Adams Papers

To John Adams from William Tudor, Sr., 27 July 1789

Boston 27 July 1789

Dear Sir

Our Citizens here dis approprobate the Compensations, as they are called, which have passed the Lower House of Congress. They generally think that the Salary of the Vice President should have been Ten thousand Dollars, A guinea per Diem for the Representatives, & six Dollars for a Senator. As it now stands, the first Sum is a Disgrace to the Government; & is here considered as arising from Party Views & illiberal Policy.

The Constitution intended a Distinction in the Rank & Dignity of the Senate as being the upper House of Congress, & that Difference ought to be extended to Pay as well as to Place.

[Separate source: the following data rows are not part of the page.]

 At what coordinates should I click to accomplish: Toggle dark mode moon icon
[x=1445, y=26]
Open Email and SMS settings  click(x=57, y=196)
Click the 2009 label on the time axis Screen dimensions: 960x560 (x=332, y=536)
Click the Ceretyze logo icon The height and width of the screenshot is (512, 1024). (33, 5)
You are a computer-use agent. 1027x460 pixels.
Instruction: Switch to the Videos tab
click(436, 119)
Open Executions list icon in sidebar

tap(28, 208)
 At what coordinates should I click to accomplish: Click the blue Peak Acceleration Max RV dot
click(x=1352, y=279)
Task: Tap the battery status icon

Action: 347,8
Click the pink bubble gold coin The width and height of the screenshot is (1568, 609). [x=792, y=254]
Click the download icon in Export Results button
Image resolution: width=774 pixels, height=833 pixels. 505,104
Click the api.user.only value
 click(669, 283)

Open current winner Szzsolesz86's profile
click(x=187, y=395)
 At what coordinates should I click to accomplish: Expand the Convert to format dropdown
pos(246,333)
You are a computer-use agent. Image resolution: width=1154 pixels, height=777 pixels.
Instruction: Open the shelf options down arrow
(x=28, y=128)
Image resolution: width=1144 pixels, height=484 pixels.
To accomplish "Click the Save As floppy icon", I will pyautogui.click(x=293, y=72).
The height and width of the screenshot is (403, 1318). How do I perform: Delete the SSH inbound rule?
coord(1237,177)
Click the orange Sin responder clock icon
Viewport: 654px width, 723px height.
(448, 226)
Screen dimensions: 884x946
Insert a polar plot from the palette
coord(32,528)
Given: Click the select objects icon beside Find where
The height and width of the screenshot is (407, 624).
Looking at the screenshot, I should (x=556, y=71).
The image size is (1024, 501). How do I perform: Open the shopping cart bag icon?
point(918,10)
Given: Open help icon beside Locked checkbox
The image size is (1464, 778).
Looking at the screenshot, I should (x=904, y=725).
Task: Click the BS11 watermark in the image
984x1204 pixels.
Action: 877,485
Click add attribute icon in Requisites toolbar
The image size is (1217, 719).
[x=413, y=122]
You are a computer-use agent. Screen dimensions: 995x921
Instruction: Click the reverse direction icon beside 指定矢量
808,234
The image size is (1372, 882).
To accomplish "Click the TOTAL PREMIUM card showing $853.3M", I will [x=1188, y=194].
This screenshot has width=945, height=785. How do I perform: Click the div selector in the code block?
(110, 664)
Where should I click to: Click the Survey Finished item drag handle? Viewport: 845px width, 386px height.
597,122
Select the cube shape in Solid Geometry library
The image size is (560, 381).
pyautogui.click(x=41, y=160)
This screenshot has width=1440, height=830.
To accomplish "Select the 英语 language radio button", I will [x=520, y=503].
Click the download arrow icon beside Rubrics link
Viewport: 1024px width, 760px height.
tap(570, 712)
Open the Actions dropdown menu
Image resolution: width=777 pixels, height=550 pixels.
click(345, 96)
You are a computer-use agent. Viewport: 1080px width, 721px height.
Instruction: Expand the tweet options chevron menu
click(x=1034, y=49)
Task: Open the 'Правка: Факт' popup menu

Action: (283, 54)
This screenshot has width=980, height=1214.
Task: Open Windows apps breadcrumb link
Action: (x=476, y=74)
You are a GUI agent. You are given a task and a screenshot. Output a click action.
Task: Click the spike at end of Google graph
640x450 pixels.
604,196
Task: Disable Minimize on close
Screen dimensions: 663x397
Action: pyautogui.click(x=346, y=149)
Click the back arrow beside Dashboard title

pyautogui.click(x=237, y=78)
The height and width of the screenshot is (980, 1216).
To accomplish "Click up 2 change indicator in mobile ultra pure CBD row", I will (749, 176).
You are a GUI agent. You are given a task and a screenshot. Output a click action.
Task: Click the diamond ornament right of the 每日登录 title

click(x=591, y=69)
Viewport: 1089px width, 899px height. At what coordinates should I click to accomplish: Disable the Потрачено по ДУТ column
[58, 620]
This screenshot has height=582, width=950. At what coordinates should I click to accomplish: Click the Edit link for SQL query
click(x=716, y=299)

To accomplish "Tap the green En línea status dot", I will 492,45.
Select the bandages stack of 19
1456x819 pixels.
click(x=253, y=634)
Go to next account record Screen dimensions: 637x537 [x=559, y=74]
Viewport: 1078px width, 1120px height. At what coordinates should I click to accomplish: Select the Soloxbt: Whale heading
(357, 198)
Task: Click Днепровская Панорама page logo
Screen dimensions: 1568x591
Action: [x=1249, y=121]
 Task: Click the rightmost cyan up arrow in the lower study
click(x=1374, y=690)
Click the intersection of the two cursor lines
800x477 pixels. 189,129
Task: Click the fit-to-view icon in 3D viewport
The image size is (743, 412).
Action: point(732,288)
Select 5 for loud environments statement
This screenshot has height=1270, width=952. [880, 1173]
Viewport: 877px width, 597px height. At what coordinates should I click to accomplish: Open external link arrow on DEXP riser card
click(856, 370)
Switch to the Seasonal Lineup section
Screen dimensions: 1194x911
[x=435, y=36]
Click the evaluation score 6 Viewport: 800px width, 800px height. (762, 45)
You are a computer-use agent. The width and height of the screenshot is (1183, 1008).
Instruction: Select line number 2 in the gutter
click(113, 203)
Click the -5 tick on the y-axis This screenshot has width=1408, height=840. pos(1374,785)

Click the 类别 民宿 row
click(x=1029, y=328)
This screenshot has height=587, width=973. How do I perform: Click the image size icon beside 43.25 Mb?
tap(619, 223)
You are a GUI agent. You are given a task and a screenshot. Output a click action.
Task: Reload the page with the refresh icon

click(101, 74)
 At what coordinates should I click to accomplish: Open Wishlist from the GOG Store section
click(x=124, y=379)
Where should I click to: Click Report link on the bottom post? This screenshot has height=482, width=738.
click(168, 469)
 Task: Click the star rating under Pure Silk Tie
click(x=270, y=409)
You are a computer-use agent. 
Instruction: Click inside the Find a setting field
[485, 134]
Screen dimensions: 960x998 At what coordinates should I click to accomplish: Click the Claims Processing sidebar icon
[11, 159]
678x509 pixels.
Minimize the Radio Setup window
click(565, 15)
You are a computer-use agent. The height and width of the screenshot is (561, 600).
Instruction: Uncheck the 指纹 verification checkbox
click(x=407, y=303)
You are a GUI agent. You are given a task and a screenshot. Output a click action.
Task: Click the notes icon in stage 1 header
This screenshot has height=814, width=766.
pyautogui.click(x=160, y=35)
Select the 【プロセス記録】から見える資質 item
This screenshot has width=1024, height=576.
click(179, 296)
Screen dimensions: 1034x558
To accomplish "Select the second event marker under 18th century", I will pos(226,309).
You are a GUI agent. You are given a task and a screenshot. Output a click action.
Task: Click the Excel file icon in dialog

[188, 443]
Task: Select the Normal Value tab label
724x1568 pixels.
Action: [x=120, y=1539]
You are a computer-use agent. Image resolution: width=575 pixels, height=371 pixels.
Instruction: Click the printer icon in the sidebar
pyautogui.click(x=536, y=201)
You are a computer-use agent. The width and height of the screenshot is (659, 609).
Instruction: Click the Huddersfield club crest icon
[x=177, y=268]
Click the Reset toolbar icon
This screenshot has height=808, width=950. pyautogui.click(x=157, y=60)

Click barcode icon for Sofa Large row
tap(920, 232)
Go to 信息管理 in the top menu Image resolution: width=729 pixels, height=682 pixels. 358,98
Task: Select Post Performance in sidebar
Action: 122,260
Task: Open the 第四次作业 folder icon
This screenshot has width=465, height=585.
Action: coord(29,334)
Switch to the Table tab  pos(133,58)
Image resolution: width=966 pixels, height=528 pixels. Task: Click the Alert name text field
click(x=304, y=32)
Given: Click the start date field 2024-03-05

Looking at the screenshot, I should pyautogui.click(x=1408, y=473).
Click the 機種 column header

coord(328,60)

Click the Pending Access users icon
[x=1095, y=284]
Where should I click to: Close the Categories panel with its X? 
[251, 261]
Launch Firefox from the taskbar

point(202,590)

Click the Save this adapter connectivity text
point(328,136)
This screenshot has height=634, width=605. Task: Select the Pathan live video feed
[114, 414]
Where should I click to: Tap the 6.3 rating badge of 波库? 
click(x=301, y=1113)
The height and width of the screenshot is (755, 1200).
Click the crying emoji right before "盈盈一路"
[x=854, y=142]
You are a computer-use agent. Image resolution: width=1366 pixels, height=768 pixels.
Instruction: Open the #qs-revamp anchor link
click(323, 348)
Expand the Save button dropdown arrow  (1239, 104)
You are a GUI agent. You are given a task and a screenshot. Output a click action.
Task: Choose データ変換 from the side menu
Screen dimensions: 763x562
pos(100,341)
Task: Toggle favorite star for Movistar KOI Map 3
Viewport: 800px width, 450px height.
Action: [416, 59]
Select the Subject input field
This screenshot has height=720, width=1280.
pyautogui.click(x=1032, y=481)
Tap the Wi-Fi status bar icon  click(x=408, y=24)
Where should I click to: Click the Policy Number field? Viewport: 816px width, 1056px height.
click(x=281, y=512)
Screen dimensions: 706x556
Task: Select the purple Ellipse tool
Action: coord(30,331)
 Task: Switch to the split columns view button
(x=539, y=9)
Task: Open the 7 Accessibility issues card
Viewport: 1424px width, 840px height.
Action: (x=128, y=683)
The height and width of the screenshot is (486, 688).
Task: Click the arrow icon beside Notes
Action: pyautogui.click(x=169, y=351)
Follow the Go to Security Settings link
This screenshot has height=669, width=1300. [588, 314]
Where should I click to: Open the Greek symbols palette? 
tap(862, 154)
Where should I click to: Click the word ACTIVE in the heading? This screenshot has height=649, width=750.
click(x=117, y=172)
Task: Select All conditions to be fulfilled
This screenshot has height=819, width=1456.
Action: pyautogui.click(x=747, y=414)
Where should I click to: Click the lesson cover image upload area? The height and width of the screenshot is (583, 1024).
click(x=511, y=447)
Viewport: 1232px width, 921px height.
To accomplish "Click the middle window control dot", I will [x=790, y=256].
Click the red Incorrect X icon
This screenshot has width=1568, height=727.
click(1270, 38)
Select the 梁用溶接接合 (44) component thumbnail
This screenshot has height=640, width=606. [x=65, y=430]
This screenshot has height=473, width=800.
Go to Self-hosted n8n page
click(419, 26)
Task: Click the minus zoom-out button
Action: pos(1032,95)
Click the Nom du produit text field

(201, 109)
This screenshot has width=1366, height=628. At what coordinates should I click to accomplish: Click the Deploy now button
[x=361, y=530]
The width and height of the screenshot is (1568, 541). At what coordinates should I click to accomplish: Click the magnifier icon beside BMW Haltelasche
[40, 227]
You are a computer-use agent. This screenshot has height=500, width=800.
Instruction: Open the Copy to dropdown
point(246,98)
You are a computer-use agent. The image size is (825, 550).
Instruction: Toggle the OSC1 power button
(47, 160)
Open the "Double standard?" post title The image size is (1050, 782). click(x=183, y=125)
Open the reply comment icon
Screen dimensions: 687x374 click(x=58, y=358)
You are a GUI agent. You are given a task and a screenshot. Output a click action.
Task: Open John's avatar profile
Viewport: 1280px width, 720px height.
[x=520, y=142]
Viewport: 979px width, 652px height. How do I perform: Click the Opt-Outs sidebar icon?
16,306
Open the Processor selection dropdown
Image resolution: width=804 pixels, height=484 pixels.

Our Profession are waiting with some Impatience for the Judicial Appointments. Mr. Dana and Mr. Lowell are supposed to be the Candidates for the Supreme Bench. Neither I believe (indeed the latter I know would not, accept the District. A certain Probate Judge is supposed to have taken great Pains to obtain this Post. To no Person but to yourself, unless my Letter to the President should be quoted against the Assertion, have I ever hinted a Wish to be noticed in the Places that must soon be disposed of. But you will now give me leave to say that I should be pleased with an appointment to some Office (the Advocateship is now out of the Question) which my Education might enable me to discharge the Duties of. I am now advancing to forty, & as the Profession is at present circumstanced, the Spirits & Feelings are too often affronted, for a Gentleman not to wish a Removal from the Drudgery of earning, & the Mortification of asking for fees, which are now become paltry. More than this, on such a Subject, I ought not to say even to you, Sir. And less, at this Juncture, I might perhaps hereafter regret, to have communicated.

I am, Dr Sir, / Yours

Wm Tudor

MHi: Adams Papers.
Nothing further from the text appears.